[WORK REQUEST]: Return the lines of the listing below exactly as they appear, beginning at the one with "Screen dimensions: 686x457" and stopping after the one with "The width and"; do not include pictures.

=== Section Start ===

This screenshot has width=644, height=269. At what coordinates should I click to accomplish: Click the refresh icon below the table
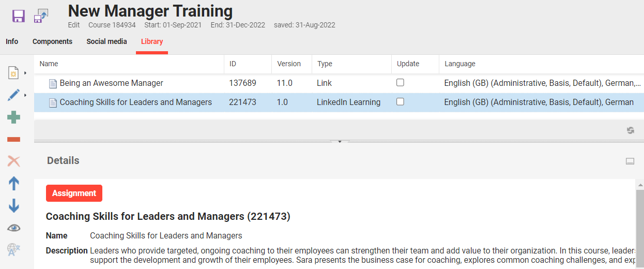click(631, 130)
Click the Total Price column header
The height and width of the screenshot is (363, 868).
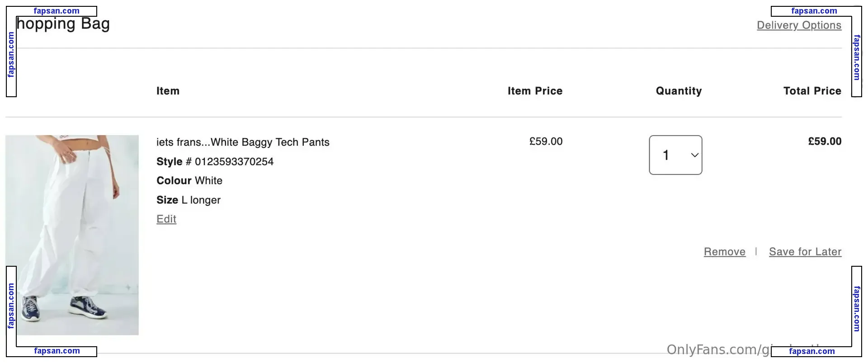(x=812, y=91)
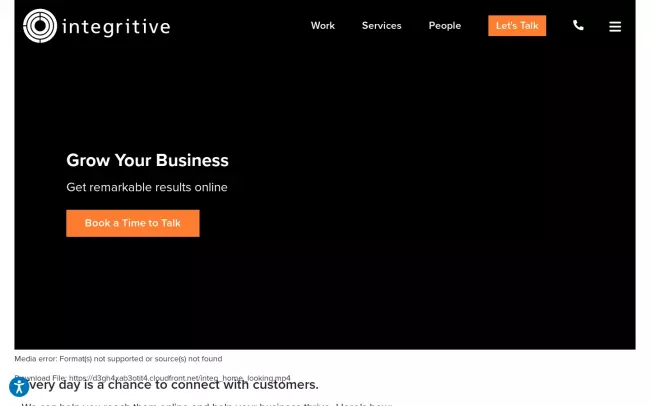
Task: Click the phone call icon
Action: (x=578, y=25)
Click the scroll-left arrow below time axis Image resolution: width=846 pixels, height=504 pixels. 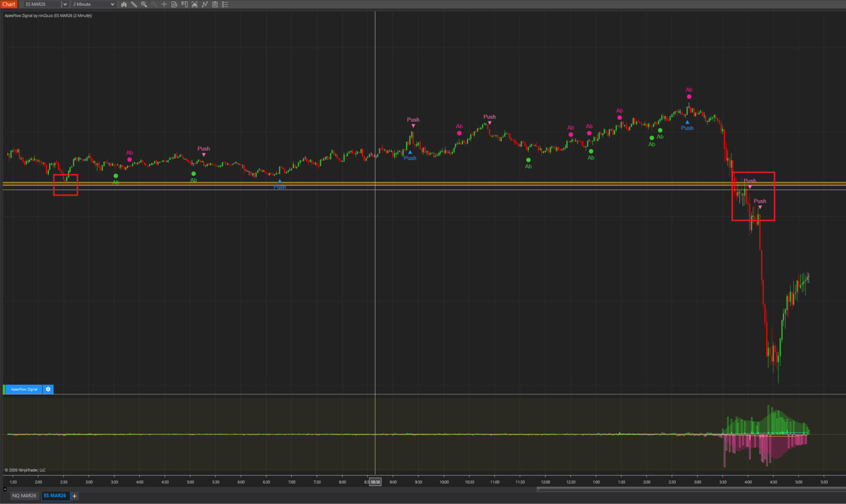pyautogui.click(x=5, y=489)
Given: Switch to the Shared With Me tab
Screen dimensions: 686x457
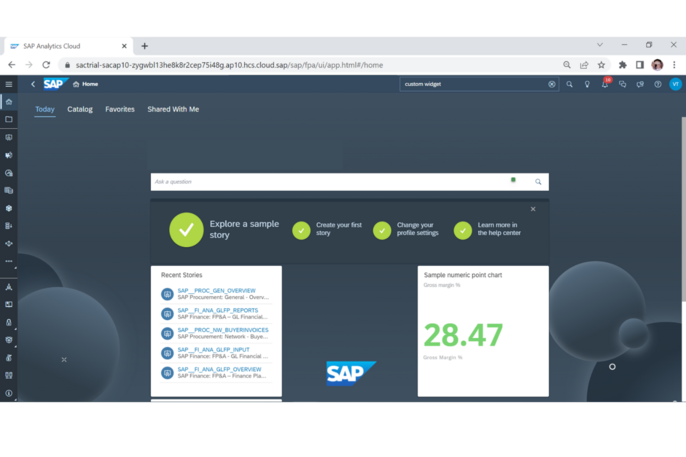Looking at the screenshot, I should [173, 109].
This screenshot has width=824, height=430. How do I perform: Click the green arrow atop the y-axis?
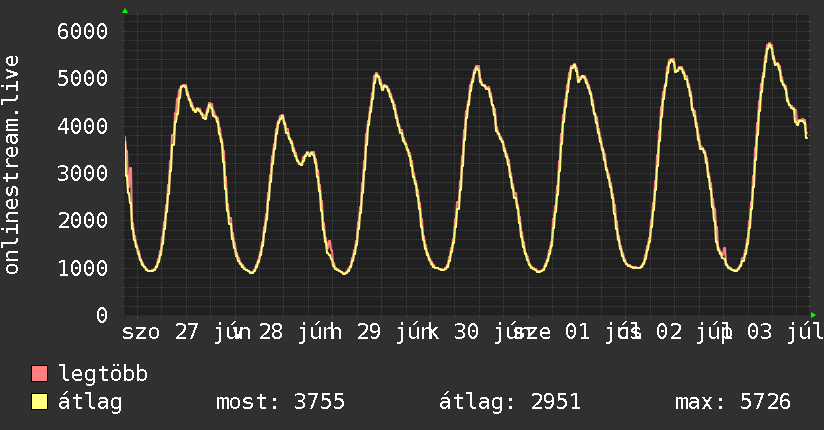click(x=125, y=11)
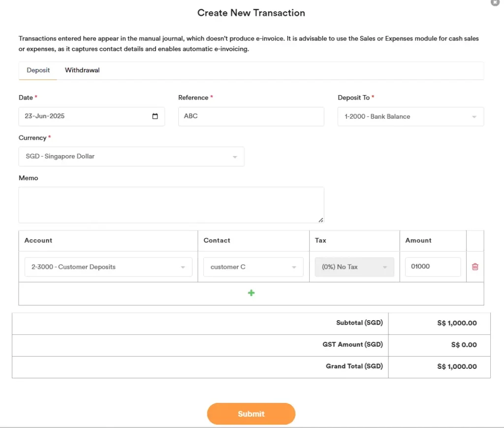Click the Reference field containing ABC

pyautogui.click(x=251, y=117)
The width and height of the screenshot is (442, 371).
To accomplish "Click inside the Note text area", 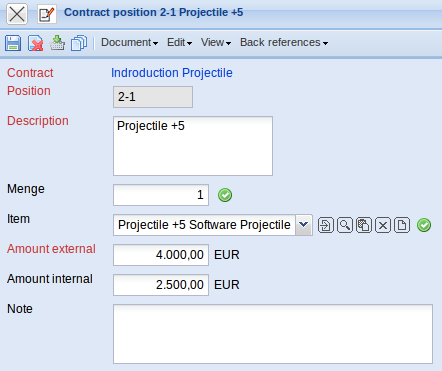I will coord(273,334).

=== Section End ===

[YOUR SOLUTION]:
Screen dimensions: 686x457
Looking at the screenshot, I should [173, 109].
This screenshot has width=824, height=430. How do I perform: Click the green arrow atop the y-axis?
click(x=125, y=11)
Click the Reference field containing ABC

pyautogui.click(x=251, y=117)
The width and height of the screenshot is (442, 371).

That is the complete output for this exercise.